Thursday, February 3, 2011

Socially Constructed World

In Nicholas Negroponte's book Being Digital, he predicts many future functions for emerging and changing technologies. While some predictions are wrong, there are some that are correct and others that could be in the future. In chapter 13 entitled the post-information age, I think he is most correct. Throughout time, emerging technologies have been able to reshape the landscapes of social, political, and economic realms, and we've seen through the printing press that boundaries of time and space become vastly different and broken down. The internet is much like this in that it takes the physicality of human interaction out of the picture, and allows the boundary of time and space to be destroyed and displaced. In this chapter he also talks about the personalization that occurs in a post-information age. This reminds me of personalized facebook ads that we talked about in class, and how further changes in technology allow for more personal and niche endeavors as well as allow for large media conglomerates to grow.

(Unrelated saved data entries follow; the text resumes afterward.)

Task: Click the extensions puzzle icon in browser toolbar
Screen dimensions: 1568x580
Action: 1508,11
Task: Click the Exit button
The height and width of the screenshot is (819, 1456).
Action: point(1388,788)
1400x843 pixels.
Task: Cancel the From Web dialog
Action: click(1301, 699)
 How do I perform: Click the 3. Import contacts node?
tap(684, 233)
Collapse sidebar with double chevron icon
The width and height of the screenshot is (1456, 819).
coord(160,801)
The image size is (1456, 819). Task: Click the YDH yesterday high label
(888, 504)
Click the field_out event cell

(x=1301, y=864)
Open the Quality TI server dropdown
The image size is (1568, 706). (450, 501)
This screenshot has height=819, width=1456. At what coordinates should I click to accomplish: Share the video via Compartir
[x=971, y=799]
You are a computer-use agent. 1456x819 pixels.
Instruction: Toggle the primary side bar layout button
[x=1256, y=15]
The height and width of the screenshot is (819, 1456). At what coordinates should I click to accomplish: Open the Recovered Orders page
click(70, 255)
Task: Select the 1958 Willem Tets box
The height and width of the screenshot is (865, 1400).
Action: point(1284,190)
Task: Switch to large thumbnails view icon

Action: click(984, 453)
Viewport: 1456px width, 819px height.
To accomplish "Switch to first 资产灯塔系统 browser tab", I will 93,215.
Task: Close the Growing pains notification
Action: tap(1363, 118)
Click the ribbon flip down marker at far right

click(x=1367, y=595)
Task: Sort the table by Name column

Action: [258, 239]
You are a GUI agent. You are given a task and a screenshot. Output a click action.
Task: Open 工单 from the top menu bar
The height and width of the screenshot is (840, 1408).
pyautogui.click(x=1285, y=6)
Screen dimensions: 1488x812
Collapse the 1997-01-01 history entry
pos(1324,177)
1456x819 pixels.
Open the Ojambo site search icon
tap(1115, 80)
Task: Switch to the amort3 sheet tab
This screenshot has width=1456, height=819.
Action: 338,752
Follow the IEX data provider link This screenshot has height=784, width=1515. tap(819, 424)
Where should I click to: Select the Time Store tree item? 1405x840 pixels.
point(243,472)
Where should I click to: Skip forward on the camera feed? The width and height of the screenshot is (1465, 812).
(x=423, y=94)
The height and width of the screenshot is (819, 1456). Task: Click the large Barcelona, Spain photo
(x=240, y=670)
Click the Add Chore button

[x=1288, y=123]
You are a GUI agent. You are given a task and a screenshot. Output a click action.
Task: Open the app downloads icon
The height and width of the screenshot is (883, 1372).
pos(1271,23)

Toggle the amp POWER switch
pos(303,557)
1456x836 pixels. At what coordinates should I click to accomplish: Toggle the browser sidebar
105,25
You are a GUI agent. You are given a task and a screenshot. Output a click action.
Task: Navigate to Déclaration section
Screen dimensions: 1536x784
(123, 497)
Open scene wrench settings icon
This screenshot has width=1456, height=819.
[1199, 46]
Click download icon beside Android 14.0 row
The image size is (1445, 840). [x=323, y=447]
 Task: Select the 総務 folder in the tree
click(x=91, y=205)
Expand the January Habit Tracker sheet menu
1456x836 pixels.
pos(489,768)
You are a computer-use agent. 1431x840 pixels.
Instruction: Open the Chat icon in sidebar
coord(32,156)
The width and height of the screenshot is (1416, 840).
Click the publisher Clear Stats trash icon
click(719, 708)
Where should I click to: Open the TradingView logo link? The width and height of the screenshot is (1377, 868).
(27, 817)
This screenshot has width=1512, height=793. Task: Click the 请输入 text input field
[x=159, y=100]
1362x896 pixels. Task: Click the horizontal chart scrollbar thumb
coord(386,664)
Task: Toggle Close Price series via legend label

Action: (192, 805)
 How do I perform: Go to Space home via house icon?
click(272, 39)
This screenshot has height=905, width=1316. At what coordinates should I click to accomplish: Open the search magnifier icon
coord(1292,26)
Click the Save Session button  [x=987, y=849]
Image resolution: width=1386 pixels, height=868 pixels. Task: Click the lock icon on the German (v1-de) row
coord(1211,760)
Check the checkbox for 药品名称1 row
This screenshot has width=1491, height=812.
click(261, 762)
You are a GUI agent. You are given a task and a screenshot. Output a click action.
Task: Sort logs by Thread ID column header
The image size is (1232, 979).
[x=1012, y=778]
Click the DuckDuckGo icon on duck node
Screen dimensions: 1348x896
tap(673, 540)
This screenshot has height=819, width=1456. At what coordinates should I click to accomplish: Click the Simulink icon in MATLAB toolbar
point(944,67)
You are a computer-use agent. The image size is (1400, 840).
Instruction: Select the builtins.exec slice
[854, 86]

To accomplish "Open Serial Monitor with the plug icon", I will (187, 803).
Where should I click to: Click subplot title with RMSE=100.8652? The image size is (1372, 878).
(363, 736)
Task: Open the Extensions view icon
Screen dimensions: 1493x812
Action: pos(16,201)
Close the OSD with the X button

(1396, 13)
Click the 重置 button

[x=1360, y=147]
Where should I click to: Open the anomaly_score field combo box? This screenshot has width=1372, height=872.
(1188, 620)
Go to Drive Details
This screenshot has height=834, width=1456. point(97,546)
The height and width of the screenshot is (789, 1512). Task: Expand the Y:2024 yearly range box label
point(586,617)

This chapter by Negroponte I found to be very poignant and very accurate. One of the quotes that stuck out to me the most was on page 165 when he says "The post-information age will remove the limitations of geography. Digital living will include less and less dependence upon being in the same place at the same time." I thought that was very true of today and what I can see ahead in the future. Information can be disseminated and dispersed on a massive scale, and time and place become non-issues. In a lot of ways Negroponte's theories remind me of Marshall McLuhan and how incoming and evolving technologies shape society and the way that people use them, rather than the messages themselves. The medium is the message, and it is through social interaction with new technologies that decides the impact and change that new technologies have on our world. New technologies displace others, and become extensions to our human form and physical nature.